* [SHORT EXERCISE] Print every line of the listing below word for word, leaving out the pictures.
— begin SUPPLIED ENTRIES —
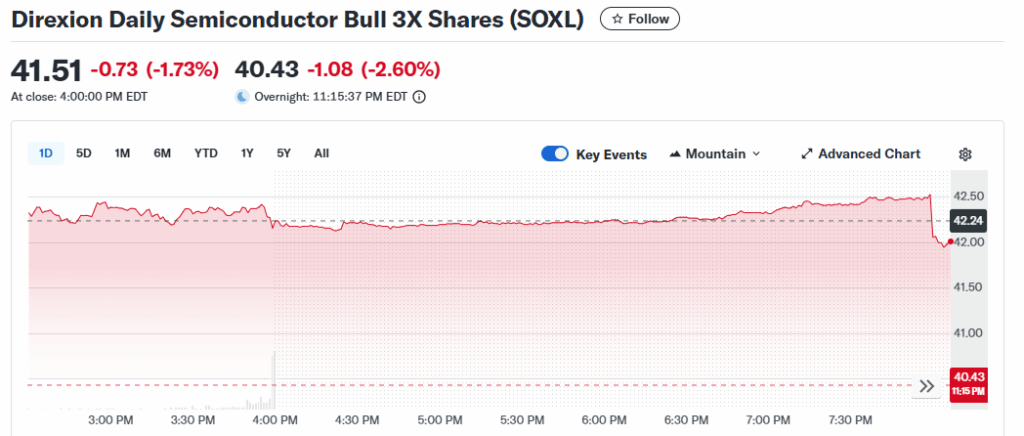Choose the YTD range tab

(206, 153)
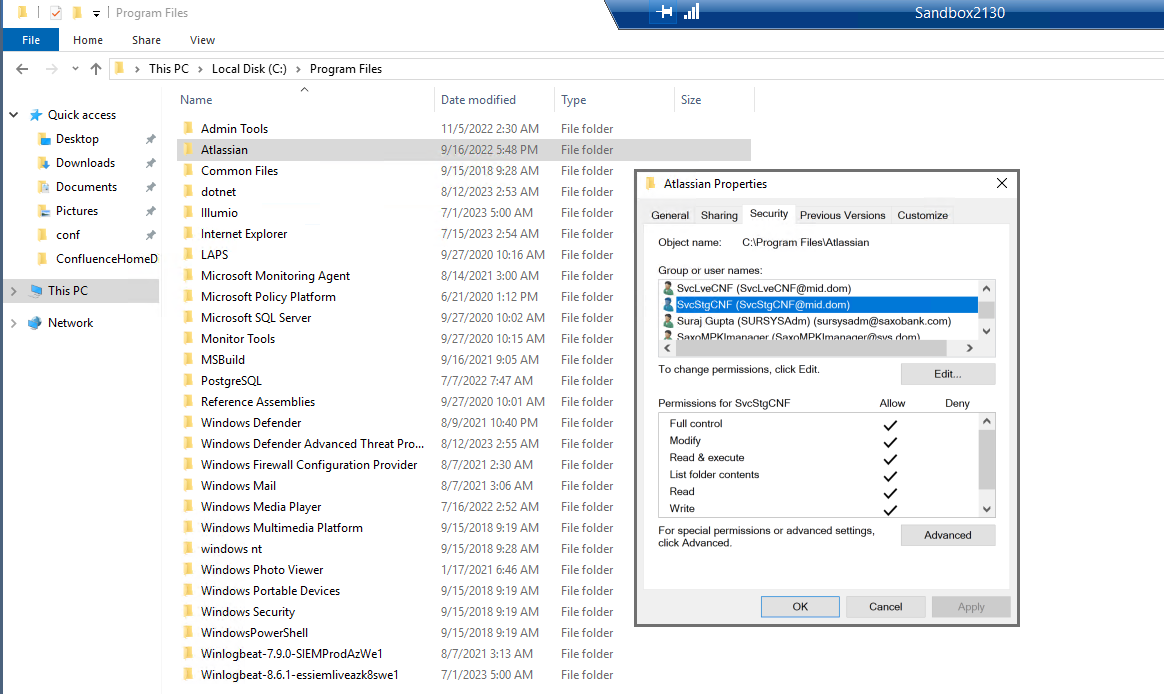The image size is (1164, 694).
Task: Click the quick access toolbar properties checkmark icon
Action: pyautogui.click(x=56, y=13)
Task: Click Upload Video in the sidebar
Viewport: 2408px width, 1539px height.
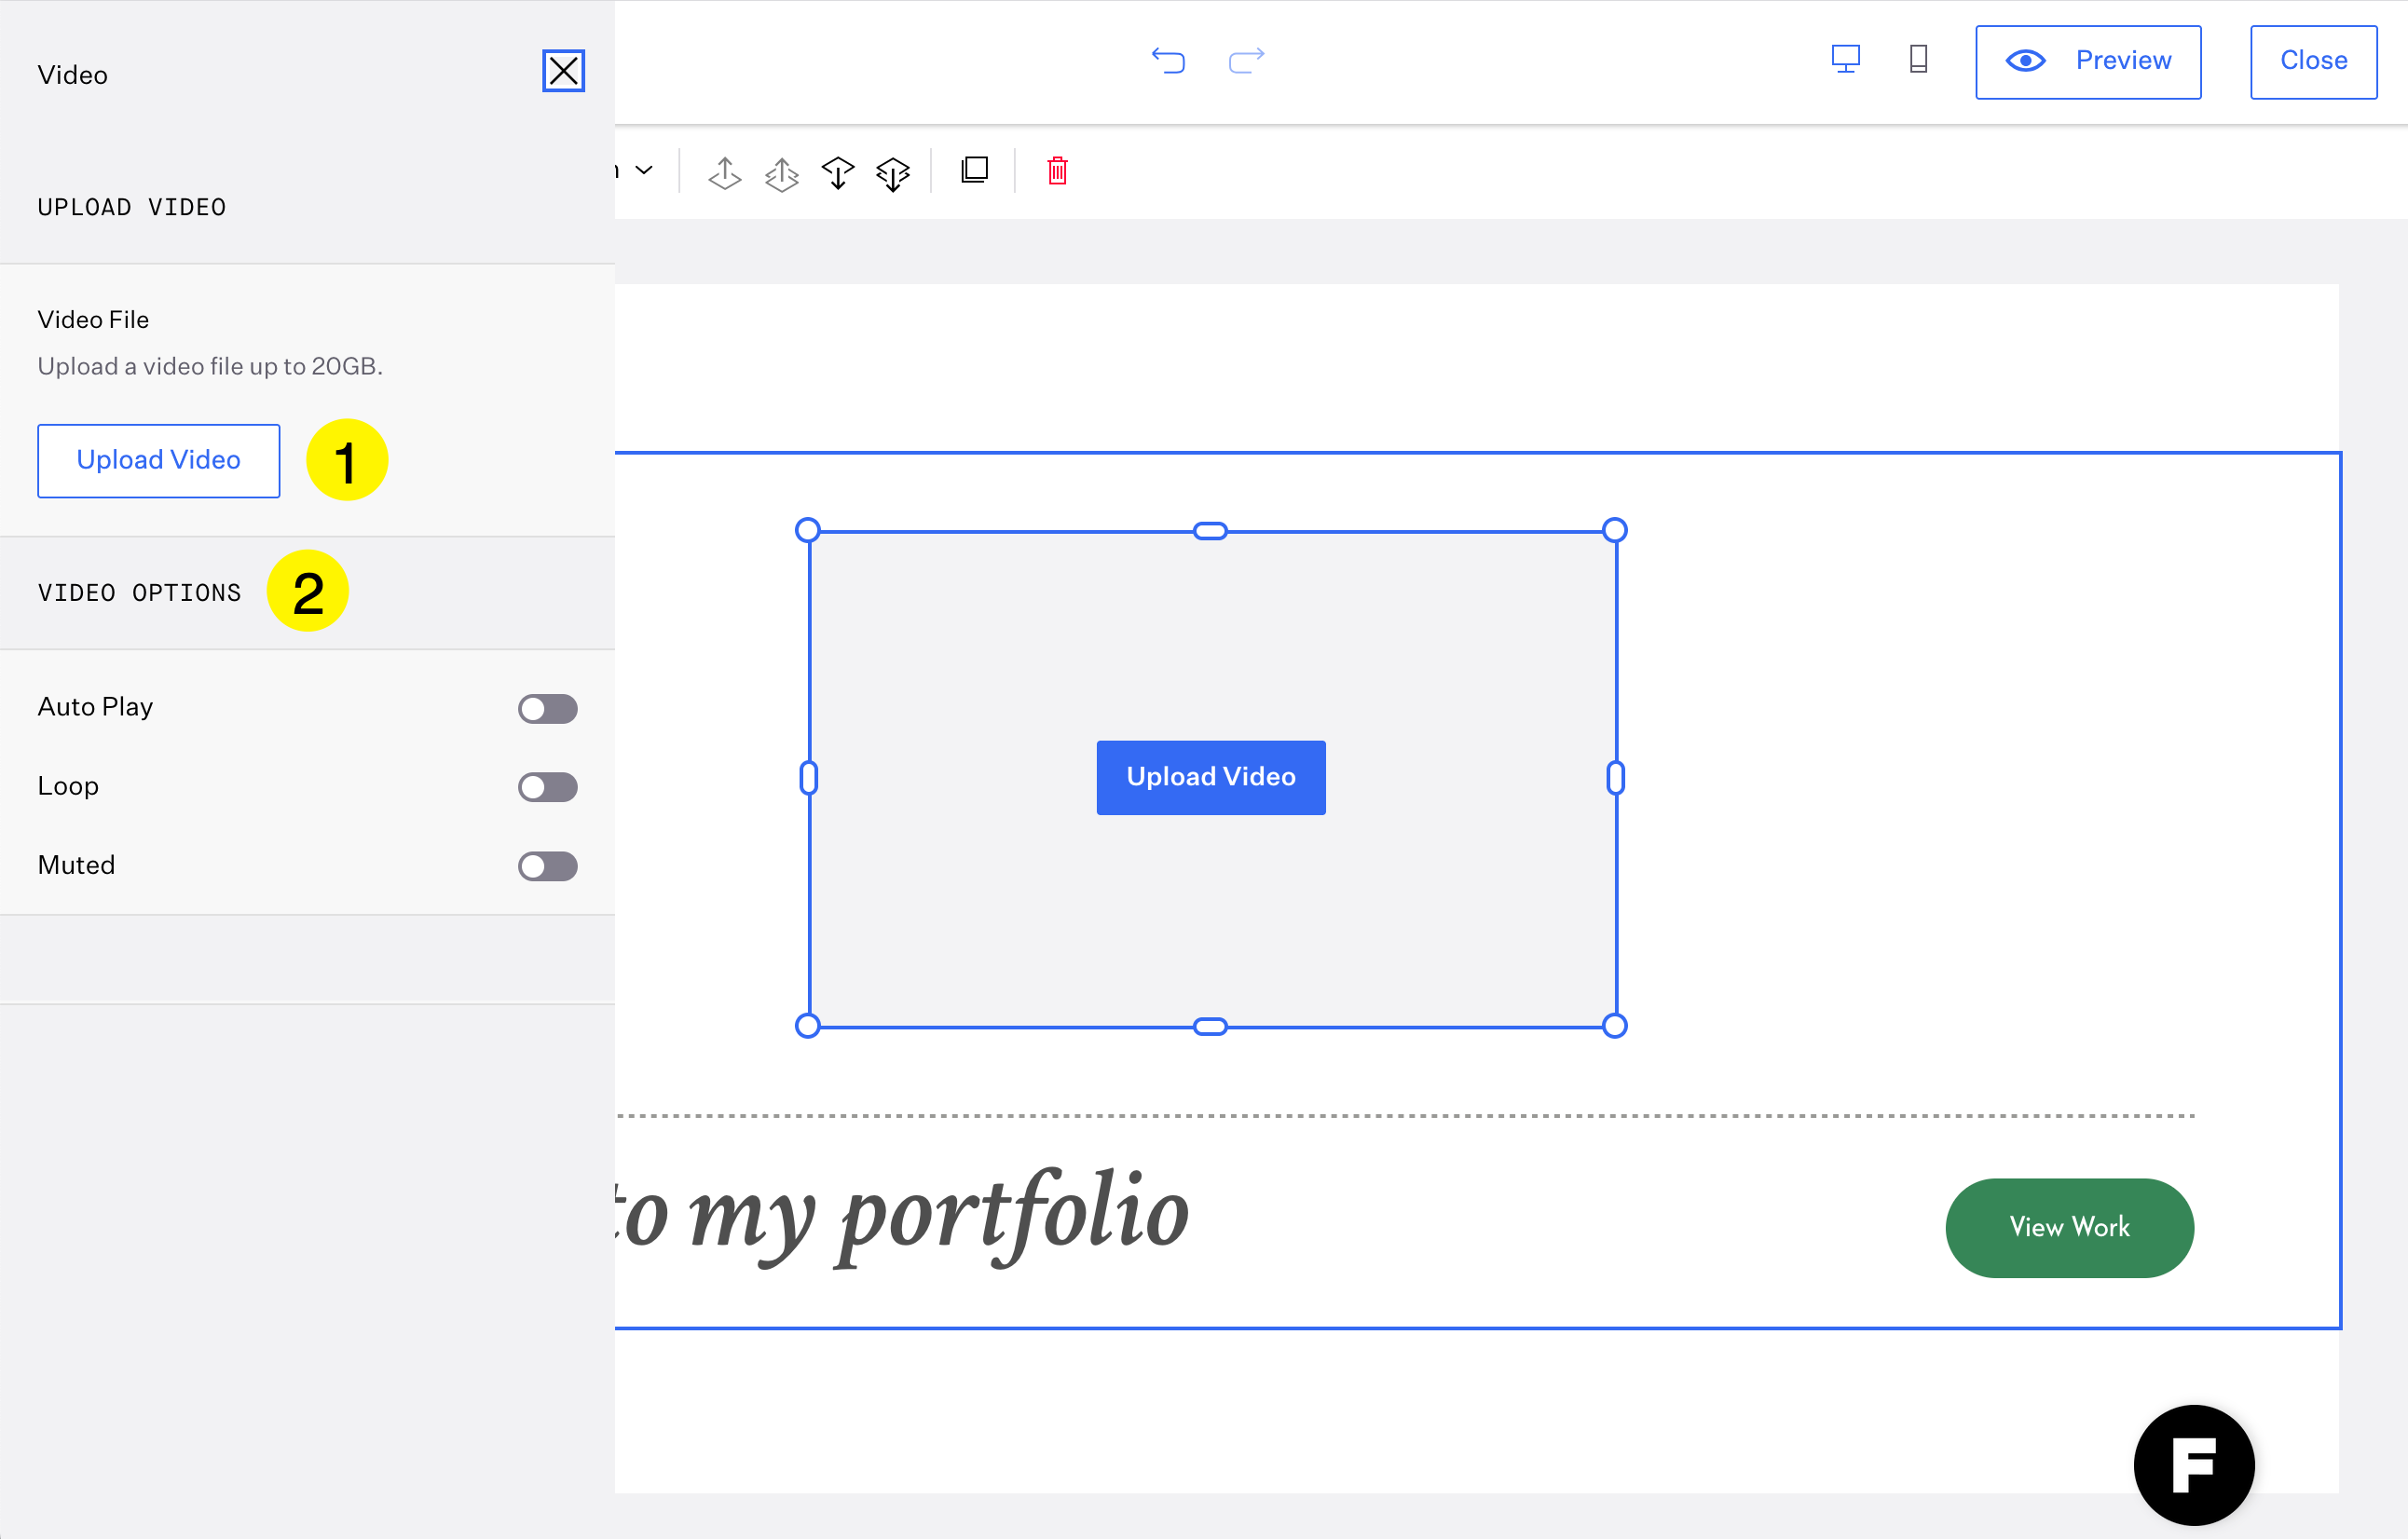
— end SUPPLIED ENTRIES —
* [RESULT FOR THIS TASK]
Choose the YTD range tab

(206, 153)
The image size is (1164, 694).
Task: Click the quick access toolbar properties checkmark icon
Action: pyautogui.click(x=56, y=13)
Task: Click Upload Video in the sidebar
Viewport: 2408px width, 1539px height.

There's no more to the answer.